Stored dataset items
________________________________________

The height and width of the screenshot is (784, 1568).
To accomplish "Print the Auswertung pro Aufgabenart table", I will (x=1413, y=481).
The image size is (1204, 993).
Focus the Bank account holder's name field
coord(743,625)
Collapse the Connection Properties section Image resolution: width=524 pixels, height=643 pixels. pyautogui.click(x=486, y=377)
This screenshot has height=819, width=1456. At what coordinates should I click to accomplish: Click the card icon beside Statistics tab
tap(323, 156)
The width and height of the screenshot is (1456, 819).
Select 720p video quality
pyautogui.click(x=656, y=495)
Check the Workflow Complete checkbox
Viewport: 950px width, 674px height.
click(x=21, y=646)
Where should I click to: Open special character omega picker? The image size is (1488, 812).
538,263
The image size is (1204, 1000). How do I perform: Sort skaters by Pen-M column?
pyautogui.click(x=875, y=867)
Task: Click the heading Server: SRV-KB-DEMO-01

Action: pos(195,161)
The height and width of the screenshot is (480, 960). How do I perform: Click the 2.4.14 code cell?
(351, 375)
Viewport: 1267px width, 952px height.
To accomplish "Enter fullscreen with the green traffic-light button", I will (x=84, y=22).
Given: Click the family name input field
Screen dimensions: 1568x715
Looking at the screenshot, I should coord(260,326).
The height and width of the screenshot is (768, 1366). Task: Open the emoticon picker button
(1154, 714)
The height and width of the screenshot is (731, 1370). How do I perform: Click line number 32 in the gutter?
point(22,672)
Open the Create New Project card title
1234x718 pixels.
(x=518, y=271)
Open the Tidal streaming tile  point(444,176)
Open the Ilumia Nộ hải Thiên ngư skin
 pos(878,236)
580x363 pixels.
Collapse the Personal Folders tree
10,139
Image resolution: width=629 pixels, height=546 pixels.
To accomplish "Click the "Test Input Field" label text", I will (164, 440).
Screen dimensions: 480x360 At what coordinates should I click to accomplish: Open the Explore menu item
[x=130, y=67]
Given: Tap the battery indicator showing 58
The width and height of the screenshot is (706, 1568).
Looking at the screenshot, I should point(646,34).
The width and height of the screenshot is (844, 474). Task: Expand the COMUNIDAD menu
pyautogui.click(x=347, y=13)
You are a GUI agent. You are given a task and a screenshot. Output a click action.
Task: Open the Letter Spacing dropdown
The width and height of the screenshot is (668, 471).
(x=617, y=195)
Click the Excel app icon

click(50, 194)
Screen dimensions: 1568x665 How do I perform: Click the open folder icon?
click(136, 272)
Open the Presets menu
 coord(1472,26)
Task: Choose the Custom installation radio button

________________________________________

What the task asks:
Rewrite the part of the records that opens with their first line and closes with the line containing "coord(743,625)", keeping the requests unchanged. Rescale only the coordinates in the answers by multiplying each by 0.2 and rounding to whole numbers, with halves rounded up.

Completed task:
The height and width of the screenshot is (784, 1568).
To accomplish "Print the Auswertung pro Aufgabenart table", I will (x=283, y=96).
The image size is (1204, 993).
Focus the Bank account holder's name field
coord(149,125)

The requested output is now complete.